Disposal mechanisms are also extremely important in menstrual hygiene management. In places with scarce water and no toilets, sanitary napkins spiral into an environmental problem. Subsidising them will exacerbate the problem. For this purpose, the government should be promoting the use of environment friendly menstrual absorbents such as commercially made cloth napkins, menstrual cups etc, which are not even accessible easily in cities.
The Government’s Plug
To be fair, the government has not missed the importance of menstrual hygiene. Under the Swachh Bharat Abhiyan, the Union Government in 2015 came up with National Guidelines for Menstrual Hygiene Management. The Guidelines mentions the framework (see image below) used by the government that focuses on providing, to knowledge and information, access to menstrual absorbents, water, sanitation and hygiene infrastructure, and access to safe disposal of used menstrual absorbents.

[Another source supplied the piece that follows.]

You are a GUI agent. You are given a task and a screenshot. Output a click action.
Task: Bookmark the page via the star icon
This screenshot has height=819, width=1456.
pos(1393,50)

In order to improve the supply of sanitary pad in the rural regions, the Ministry of Health and Family Welfare also piloted a scheme for menstrual hygiene in 2013, whereby it ensured supply of sanitary napkins through a centralised supply mode and at highly subsidised rates.
As health and family welfare is a State subject, each state has been taking its own measures to improve the provision of toilets and water, sanitation and hygiene infrastructure. Even before the rollout of the GST, most states in India had reduced the tax on sanitary napkins so that it ranged between 5-14%. States like Gujarat, Rajasthan and Maharashtra had installed incinerators for disposal of menstrual waste. Taking cognisance of this situation, different state governments have implemented schemes and policies right from providing sanitary napkins in schools to mobilising local self-help groups to make cloth napkins.
With the new GST rollouts stabilizing the taxation across regions, it is an opportune moment for the state governments and the relevant ministries to refocus their motives towards increasing accessibility and awareness. As various policies and guidelines show, the problem is complex and involves not only aspects of health but also water, sanitation and even societal norms. It would require an integrated approach by various ministries and departments across the government hierarchy to ensure that high standards of menstrual hygiene are maintained in the country. To add to it, civil society campaigns play an important role in providing a platform to bring such issues into the national discourse, and to demand accountability. We need to continue using such platforms to ensure that the health of women in our country does not get overlooked.